Heureusement, la solidarite HEC a joue et grace a l’association des publicitaires de l’ecole j’ai pu participer des janvier 1959 a un diner de 60 ou 80 convives ou l’on m’a, si je peux dire, « mis a toutes les encheres ». C’est tel ca que j’ai decroche mon premier emploi chez Kodak, au service publicite.
Ca vous a aide a resoudre les problemes d’argent ? supprimer compte bumble De nombreuses mes camarades de HEC de l’epoque avaient le meme probleme que moi. On est payes au lance-pierre. Mais au moins on trouvait sans probli?me du article.
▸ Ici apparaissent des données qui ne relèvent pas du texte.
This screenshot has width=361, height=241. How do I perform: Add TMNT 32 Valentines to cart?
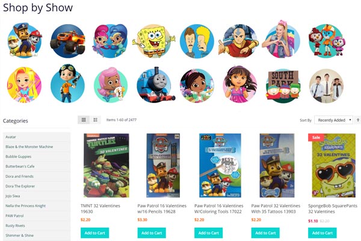click(x=94, y=233)
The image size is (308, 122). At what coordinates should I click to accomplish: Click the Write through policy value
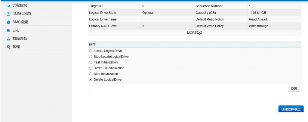(258, 26)
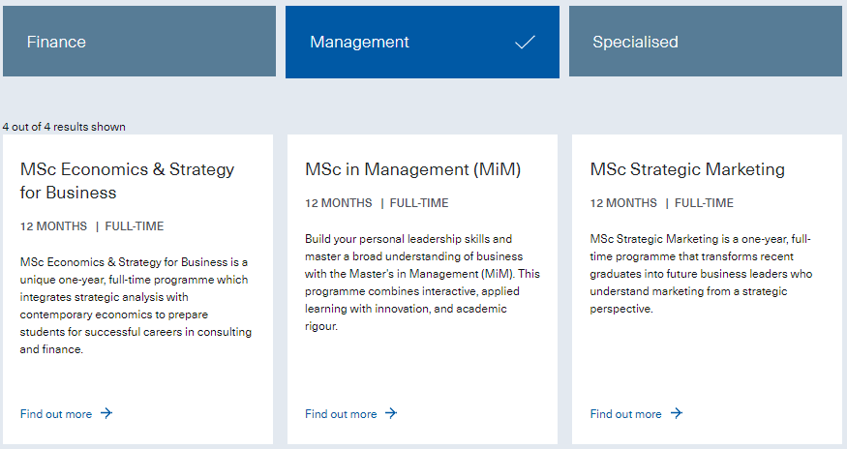The height and width of the screenshot is (449, 847).
Task: Click the 4 out of 4 results text
Action: coord(64,127)
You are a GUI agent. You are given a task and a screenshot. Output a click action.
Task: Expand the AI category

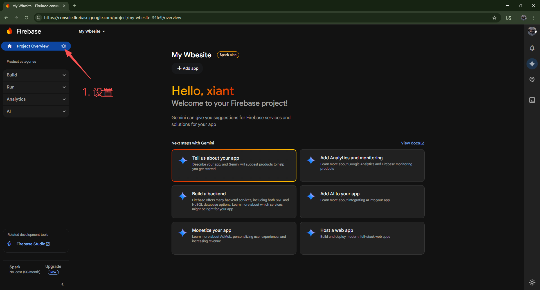tap(36, 111)
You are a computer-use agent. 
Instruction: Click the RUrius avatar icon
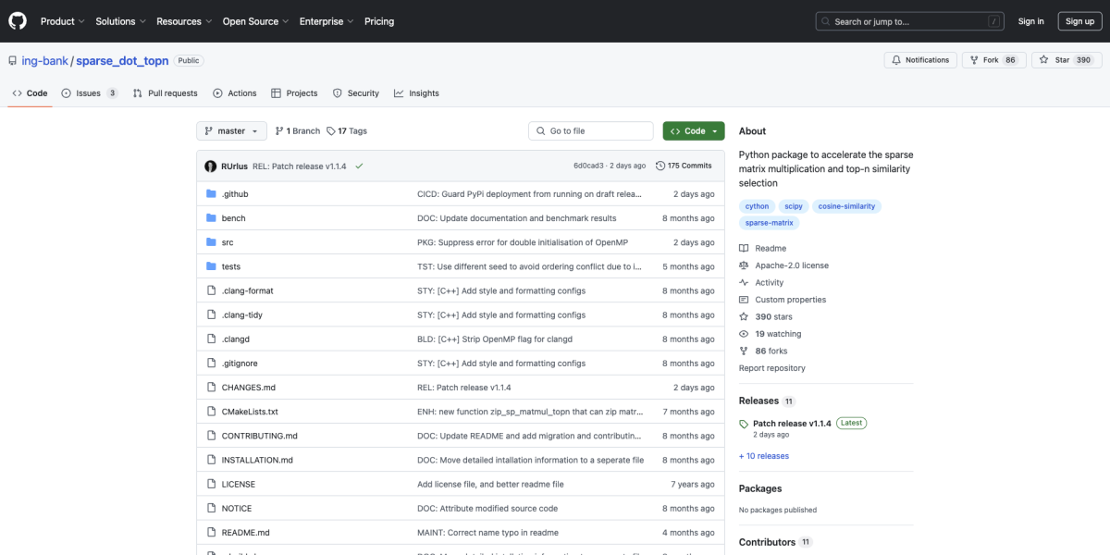coord(212,167)
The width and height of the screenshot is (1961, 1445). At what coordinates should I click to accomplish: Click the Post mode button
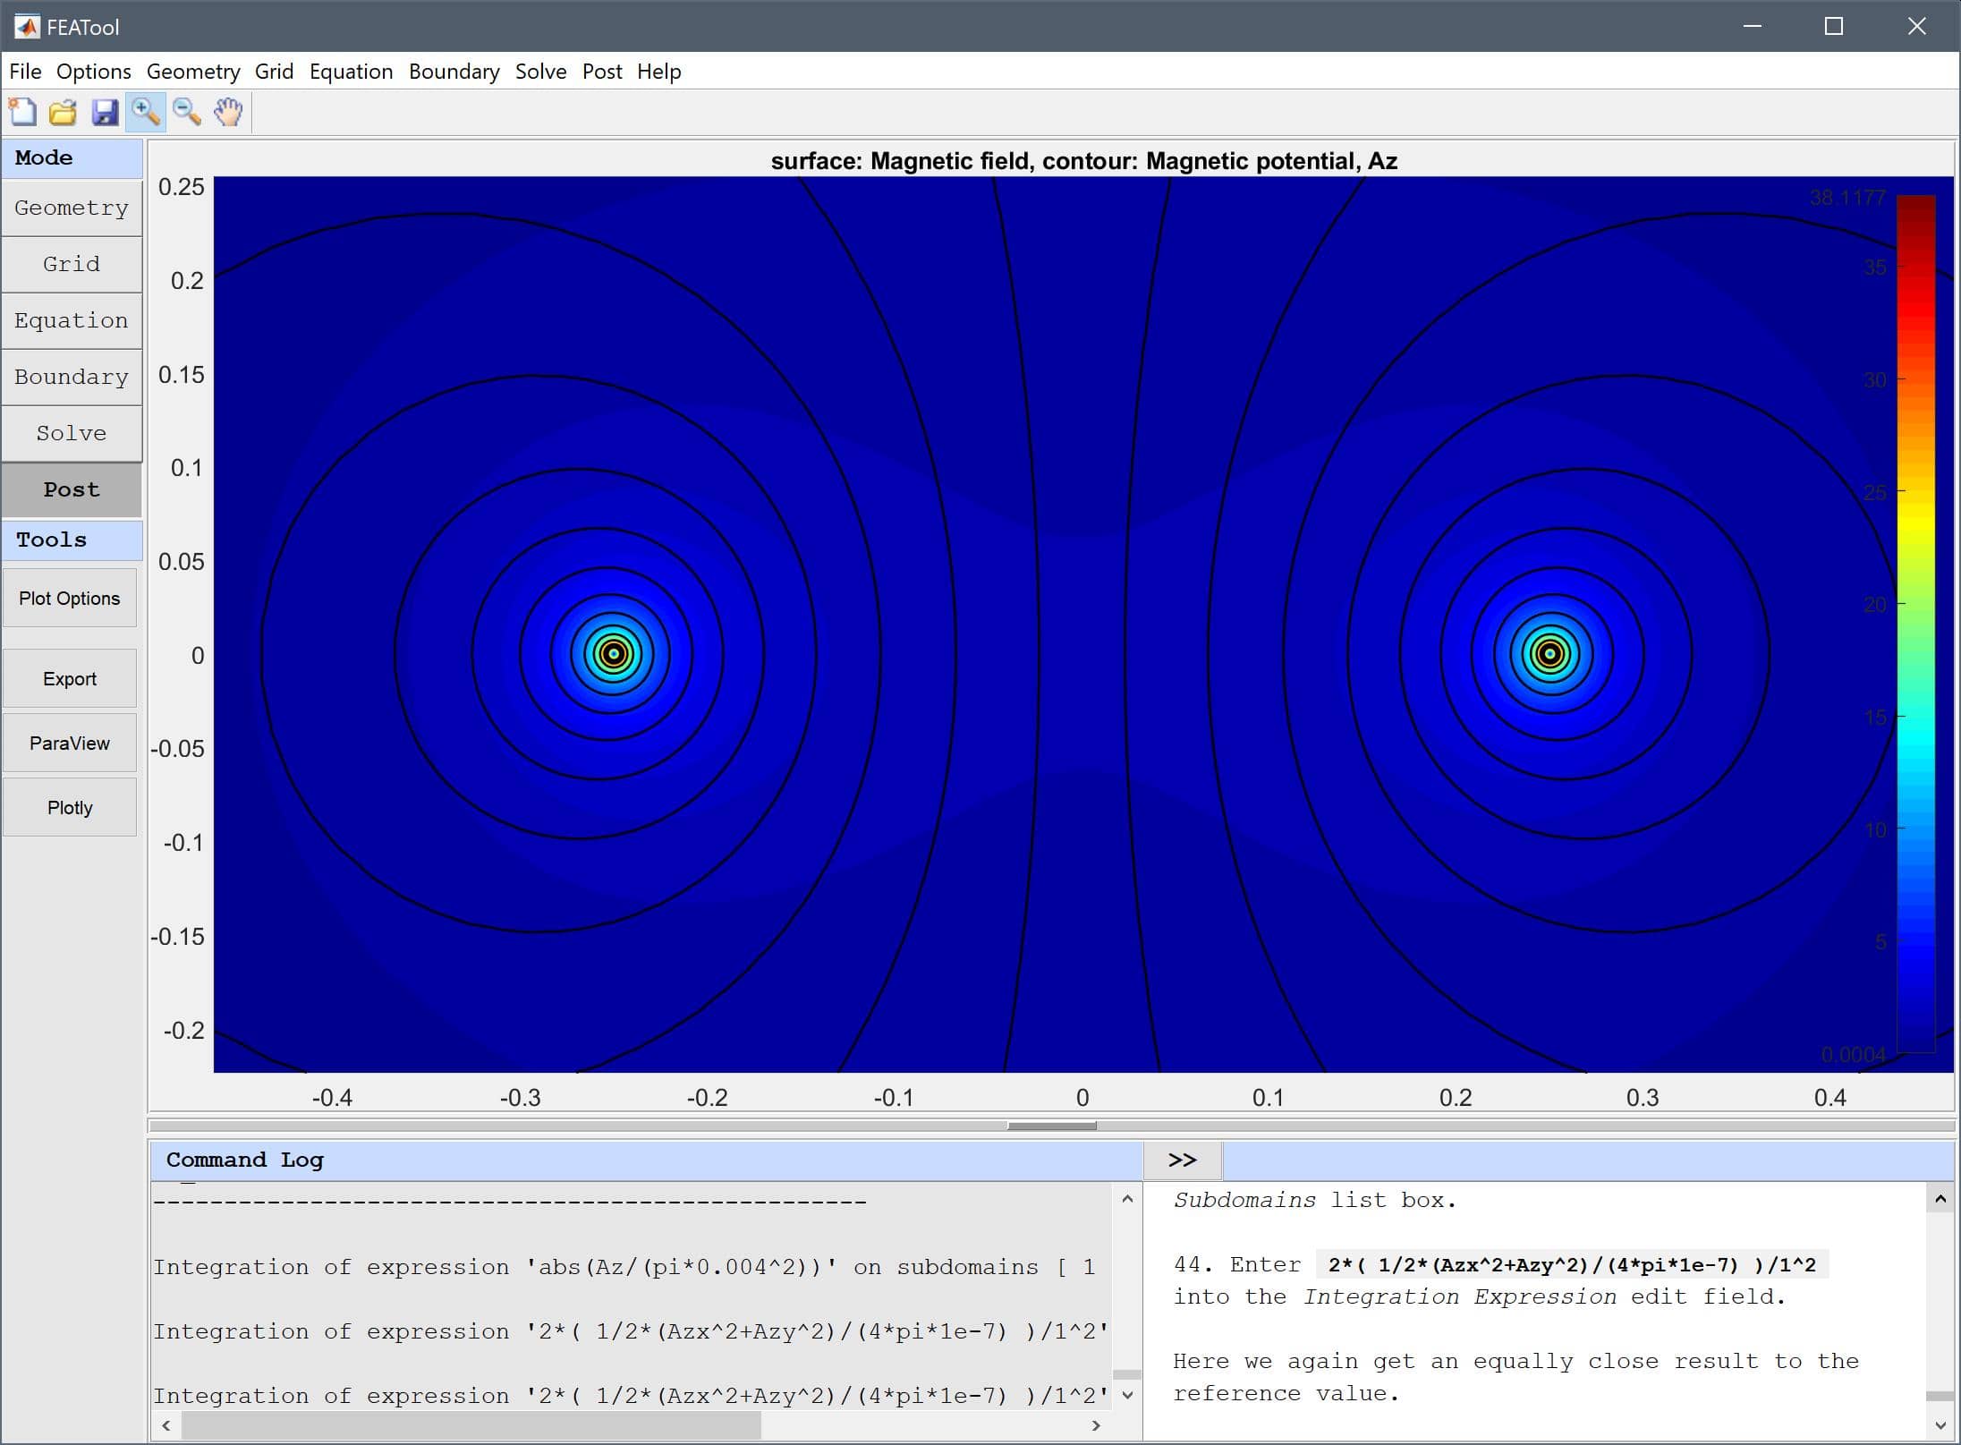pos(72,489)
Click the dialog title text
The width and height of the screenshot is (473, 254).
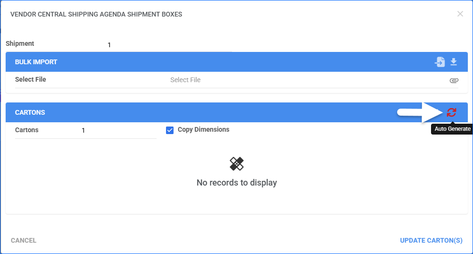click(96, 14)
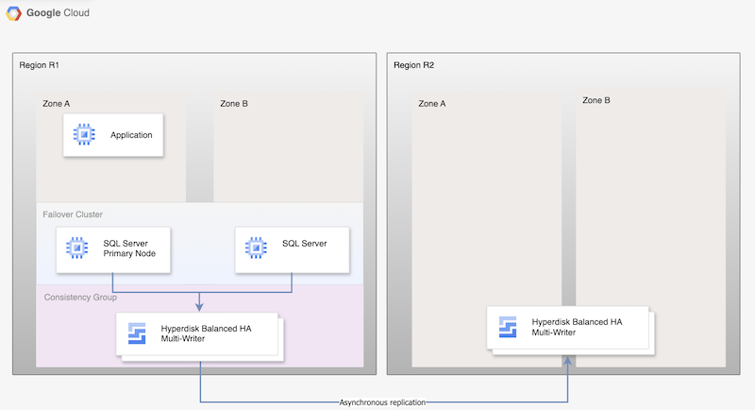Viewport: 755px width, 410px height.
Task: Click the Hyperdisk icon in Region R2
Action: 509,327
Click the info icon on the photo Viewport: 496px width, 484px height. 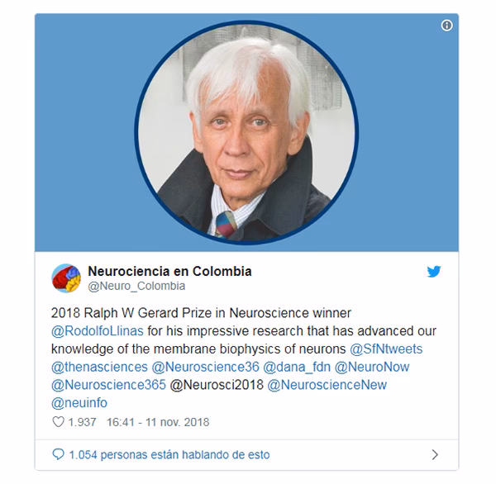pos(446,26)
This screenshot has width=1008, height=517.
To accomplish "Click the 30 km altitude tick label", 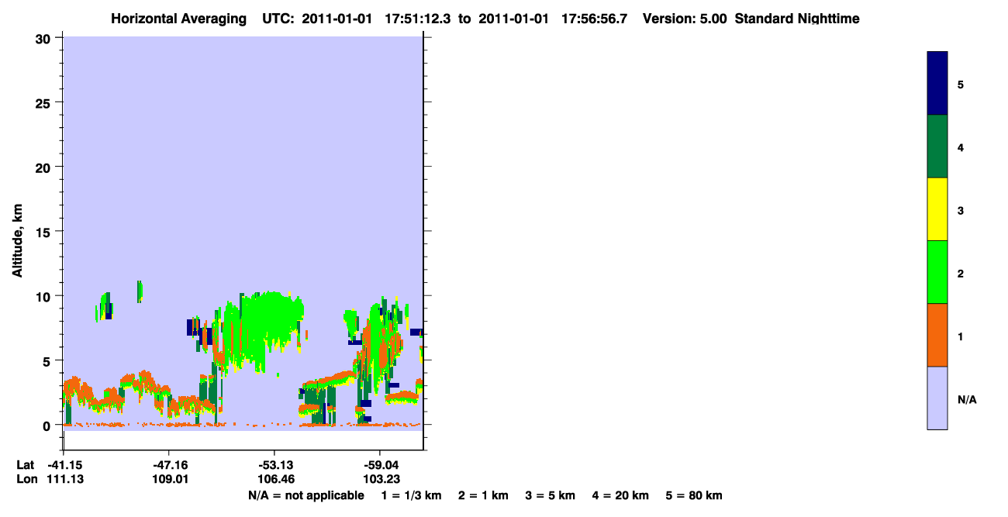I will [x=43, y=37].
J’etais paye 80 000 francs par mois – soit environ 130 euros – et, au bout d’un an, il n’y avait forcement jamais d’augmentation en vue. Je vivais dans 12 m?, avec les toilettes sur le palier, au 6e etage sans ascenseur. Vous voyez, pas grand chose d’inedit !
J’ai donc change d’emploi Afin de entrer dans une agence de publicite. En realite, j’ai ete une « agence fictive », creee par un gros annonceur, Kleber-Colombes, afin de recuperer les commissions versees par des medias aux agences de publicite accreditees. Mes annonceurs ne pouvaient nullement en profiter, normalement. J’imagine que des personnes touchaient de l’argent par-ci par-la.